Düggelin assistierte bald schon beim grossen Schauspieler und Theaterregisseur René Blin, einem Schüler von Bertolt Brecht. Das Fanal war abzusehen: Inspirierend und nachhaltig prägend war die Zusammenarbeit mit Blin an der Uraufführung von Samuel Becketts «Warten auf Godot» im Jahr 1953.

Es war dem Schüler ein «unfassbares Stück», erinnerte sich Düggelin später, doch in Becketts Weigerung, den Inhalt zu erklären, und in seiner Sturheit, auf Fragen nach einer möglichen Bedeutung stets mit «rien» zu antworten, erkannte er sich selbst. Seinerseits ging er diesen Schritt der absoluten Reduktion im Sinne Becketts Ende der 1960er Jahre als Intendant des Basler Theaters, als er Büchners «Woyzeck» inszenierte. Man hatte ihn nach Basel berufen, denn Düggelin galt nach seinen Pariser Jahren im deutschsprachigen Theater als Regisseur von Beckett, Camus und Ionesco.

In seiner «Woyzeck»-Inszenierung hat Düggelin erstmals Becketts unbedingtes Credo zur Meisterschaft gebracht. Er fand zu einer Art von idealem Theater, das sich ganz auf die Schauspieler und auf den Text konzentriert. In einer verdichteten Form verband sich Phantasie mit rigider Konsequenz. Antonin Artaud nannte es «Pureté», bei Werner Düggelin war es diese schwer zu übersetzende Reinheit, die sich aus einer Kompromisslosigkeit speist, die an die Schmerzgrenze – und wenn möglich darüber hinaus – geht.

Let’s rock Basel

Die Jahre, die Düggelin am Theater Basel arbeitete, waren die Zeit, in der die Rheinstadt zum internationalen Begriff wurde. Damals noch eine Provinzbühne, wurde das Dreispartenhaus sozusagen über Nacht zum Inbegriff für zeitgenössisches Theater – heiss geliebt vor allem von einem jungen, studentischen Publikum.

Zwischen 1968 und 1975 soll sich der Zustrom des jugendlichen Publikums nach erhärteten Berichten verhundertfacht haben. Düggelin und der verantwortliche Dramaturg Hermann Beil erreichten die Basler Jugend, indem sie das Haus für Rockkonzerte öffneten und junge Nachwuchskräfte förderten. In Düggelins Direktionszeit wurde zuverlässig fast jedes Jahr mindestens eine Inszenierung zum Berliner Theatertreffen eingeladen.

Mit derselben Offenheit, mit der er Theater betrieb, interessierte sich der Künstler stets für andere Genres.
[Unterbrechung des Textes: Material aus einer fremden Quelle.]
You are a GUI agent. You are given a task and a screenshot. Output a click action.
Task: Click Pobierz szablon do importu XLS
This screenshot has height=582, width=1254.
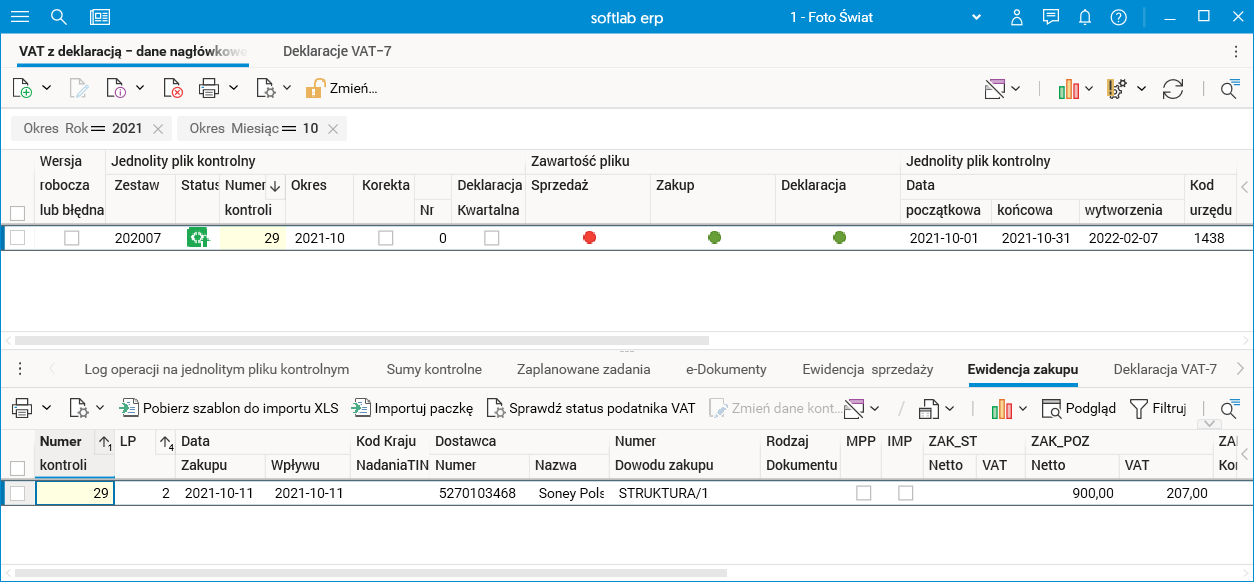pos(229,408)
Bereits in den fünfziger Jahren war er Co-Drehbuchautor der Schweizer Filme «Ueli der Knecht» und «Ueli der Pächter»; in den siebziger Jahren realisierte er für das Schweizer Fernsehen unter anderem Charles Ferdinand Ramuz’ «Histoire du Soldat» und Jeremias Gotthelfs «Die Schwarze Spinne». Und immer wieder arbeitete er eng zusammen mit Schweizer Künstlern wie Eva Aeppli, Bernhard Luginbühl und Schang Hutter.

Werner Düggelin war ein für die Schweiz untypischer Träumer von Gegenwelten, die nur aus der Poesie hervorgehen können. Dass er als Stachel im Fleisch diesem Land doch so beharrlich die Treue hielt, ist eines seiner Geheimnisse, die als Frage offenbleiben. Doch seine Hinterlassenschaft ist weit reicher, als es eine Antwort je sein kann.

Werner Düggelin starb in der Nacht auf Donnerstag im Alter von 90 Jahren im Basler Claraspital.